One of the things I have been worried about is how to make the structure set, the data structure, the chemical structure set, more useful. There are at least eighty different elements in the set so it really does exercise any kind of chemical software. It's not just carbon, nitrogen, oxygen, blah blah blah-there's I think 300 tin compounds. We currently use the Chemical Development Kit [4] to compare the molecular weight generated from the molecular formula to the molecular weight generated from the structure. You go back to this problem with SANSS: did it try and represent the complete molecule or not, only some little bit? The molecular formula in our data base was always entered independent of the structure, and so if these two things match you have a little bit of added confidence that the structure that came out really does intend to represent the full structure. If they don't match then well maybe you have a problem. A lot of times when they don't match, it comes down to this: inconsistencies in formal charge assignments. A lot of times it is easy to see how you would clean that up: the molecular formula says 'dot-CL', the structure says 'CL-minus': OK, I understand that. Some of them are not so clear. Do you try and use what I mentioned before-do you try and use the information from these dummy atom labels or do you just forget about them?

How to document the structures-when and how was the data extracted, did it come from us, what kind of algorithms were used to do any kind of clean up or any kind of comparison. Are there beginning to get ways that people would like to see structures standardised more?

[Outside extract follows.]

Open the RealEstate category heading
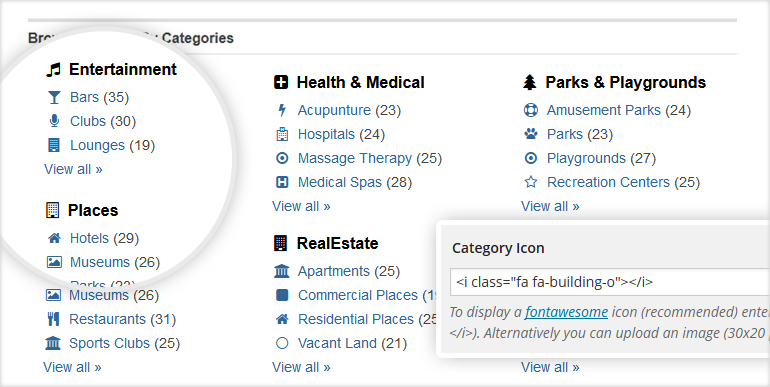This screenshot has width=770, height=387. tap(337, 243)
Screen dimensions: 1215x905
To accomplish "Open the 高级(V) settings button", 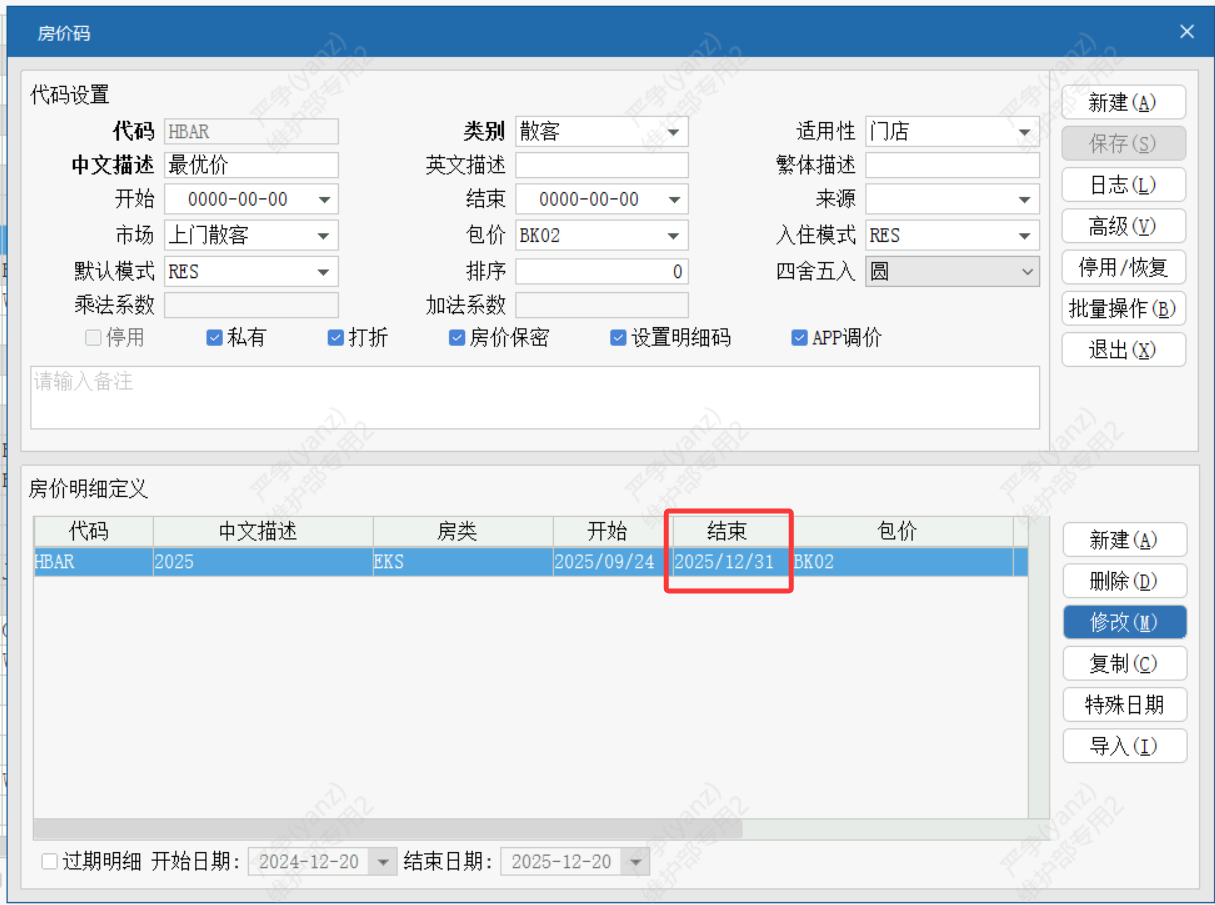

The most useful way to code this is in the chemical mark-up language-I'm beginning to think that the best way to just to do it and let things evolve. But if people have strong opinions on how to represent some of this and potentially help and correcting or withdrawing bad structures from the community-we had a student in the summer crank out about 400 compounds in a couple of weeks-it might be something people may be interested in.

(Figure 15) Other data. We have our NCI screening data-this is growth inhibition in human tumour cell lines. We have this both as calculated parameters from a full dose response curve, and as a full dose response curve. I mentioned molecular target data: there's microarray of gene expression in vivo in xenografts, which I think could be very important; that data is not quite public yet but it should be soon. We have in vivo survival screens curves from those old mouse model screens, so if anybody's interested in developing software or display tools for looking at survival curves we probably have something like 200 or 250 thousand survival curves. That's publicly available.
Figure 15

Other Data.

I probably don't have time to talk about this but we have about 65 hundred compounds from our inventories now in the molecular library screening deck, so we have the ability not only to associate NCI-60 data (let's say a pattern of activity in the NCI-60 cells) but then in some cases we have 2 or 3 hundred assays in the molecular library in PubChem that can be related to them. We haven't really started to develop ways to bring all those things together and try to find ways to best utilise them. Again, they came from us so again we have a guarantee that the NCI-60 data and the molecular library screening data actually all came from the same sample.

(Figure 16) There are other DTP resources. We have a compound repository, as I mentioned before. For a good chunk of our screening, we wanted a couple of grams. If the molecule was abandoned fairly early on we had a gram left, so there are about 80,000 compounds for which I think at least formally we have a gram in our inventory. We have an online sample request for that. We have not for the most part identified to run any analytics on this, although that's changing. You can submit compounds to the screen-we have an online submission form. In a few months we'll have web services and one of the things I'm excited about here is talking to, say, Alex [Wade]and a few people about ways to use these web services where you can manage your submissions and accounts in a Word program or something similar. We also have a COMPARE service server set up so you can do these calculations. We have put them up as web services but we haven't really taken advantage of that, building alternative interfaces to this and alternative ways of putting it together with other things. We haven't really gone beyond that.
Figure 16

Other DTP resources.

(Figure 17) In terms of what my fantasy-well, hopefully it's not a fantasy (but you know...)-how about an anti cancer discovery workbench? Sort of a Bioclipse [5] where you can do structure activity for growth inhibition, connect to COMPARE to look for compounds with similar patterns and mechanism. You could order compounds from DTP, you could connect to COMPARE, you can do correlations to COMPARE, not only look at growth inhibitions versus growth inhibition but growth inhibition versus molecular target data so you can prepare growth inhibition to gene expression, see if a compound has been tested in NCI-60, submit compounds: basically a platform for testing new ways to analyse structure and data, and also to connect people that do computational work with synthetic chemists. If the synthetic chemist is sitting at his bench using this to submit the compounds to NCI the other tools there would be available to them to do ways of hopefully prioritising and maximising their chances of getting good structures submitted.
Figure 17

Anti-cancer Discovery Workbench (community priority/involvement).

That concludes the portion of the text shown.